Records
start

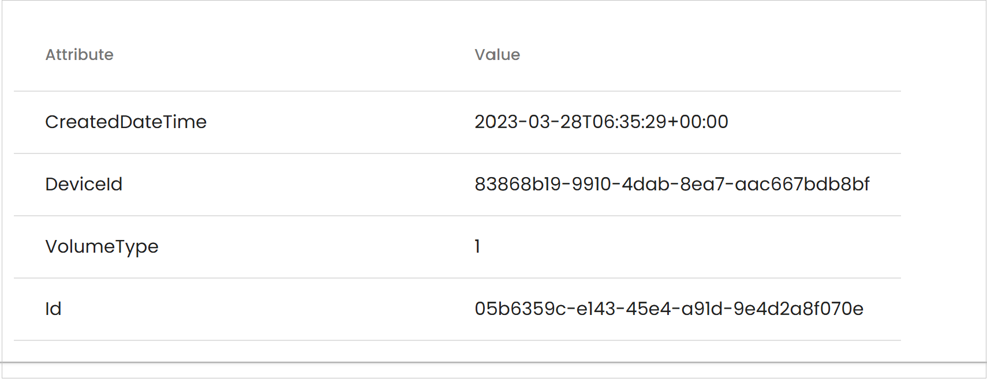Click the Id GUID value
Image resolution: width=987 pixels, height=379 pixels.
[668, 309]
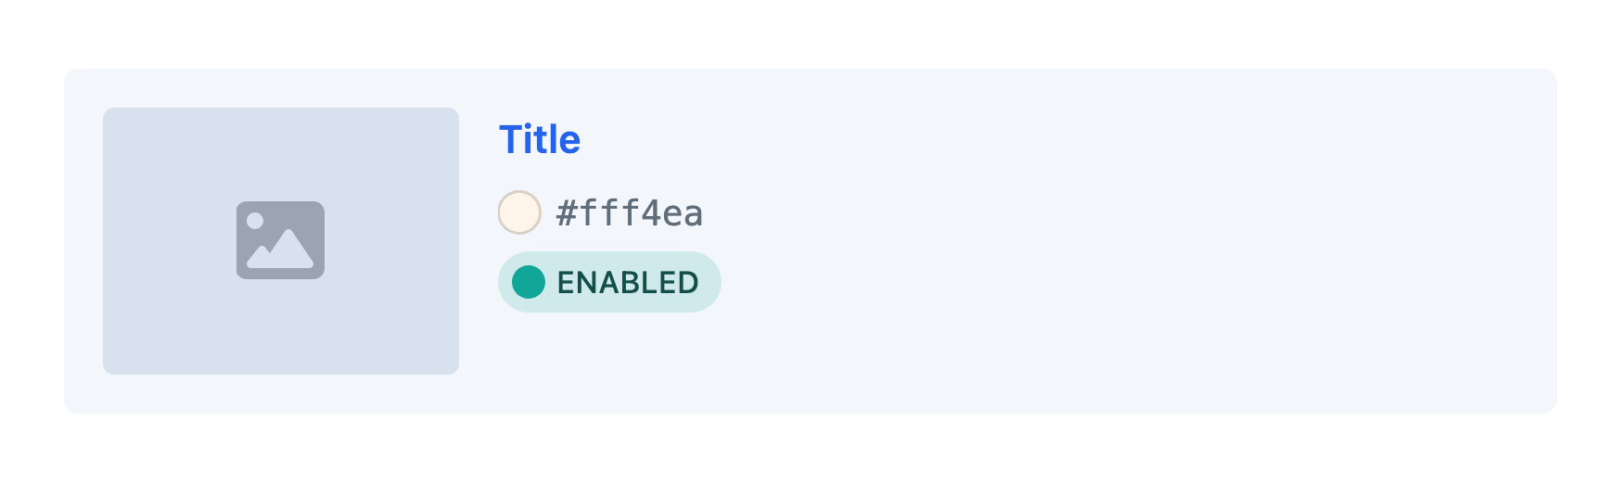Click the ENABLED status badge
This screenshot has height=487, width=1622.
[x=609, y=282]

end

Rewrite the entries above with every "Click" changed to "Select" and nothing else altered. Omit the pictures.

Select the Id GUID value
Image resolution: width=987 pixels, height=379 pixels.
[668, 309]
Select the ENABLED status badge
This screenshot has height=487, width=1622.
[x=609, y=282]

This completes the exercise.